* **TASK REQUIREMENTS**:
1 – In the Aareal Bank forecast text, copy the passage from "It anticipates a" to "very good result." word for word.
2 – According to the Aareal Bank forecast text, what range does the Management Board forecast for allowance for credit losses?

Against this background, Aareal Bank affirms its forecasts already
communicated for the full year 2012. Reflecting the cautious
liquidity and investment strategy, net interest income is expected to
decline considerably compared to 2011, whilst a significant increase
in net commission income is anticipated in 2012, particularly since
the charges pertaining to the SoFFin-guaranteed notes will no longer
apply. The Management Board continues to forecast allowance for
credit losses in a range of EUR 110 million to EUR 140 million, which
is unchanged from last year. As in previous years, the bank cannot
rule out additional allowances for unexpected credit losses in 2012.
It anticipates a marked reduction in administrative expenses, due to
the cost-cutting measures that resulted in charges last year.
All in all, the Management Board continues to see good potential
for achieving consolidated net income that is only slightly below
last year’s very good result.
„We are cautious business people that take the uncertain economic
framework into account. Nevertheless, our considerable flexibility
will allow us to consistently take advantage of available
opportunities. Overall, we are in an excellent position to further
exploit our very good market position, in a changing competitive
environment“, Schumacher explained.

* **COLLECTED DATA**:
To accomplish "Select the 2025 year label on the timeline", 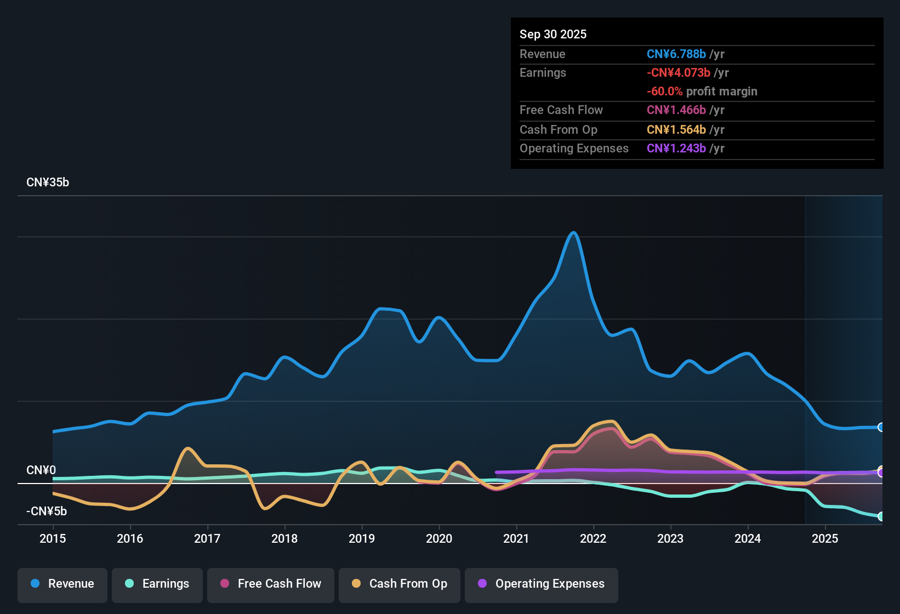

* **ANSWERS TO THE PROBLEMS**:
1 –
It anticipates a marked reduction in administrative expenses, due to
the cost-cutting measures that resulted in charges last year.
All in all, the Management Board continues to see good potential
for achieving consolidated net income that is only slightly below
last year’s very good result.

2 – EUR 110 million to EUR 140 million.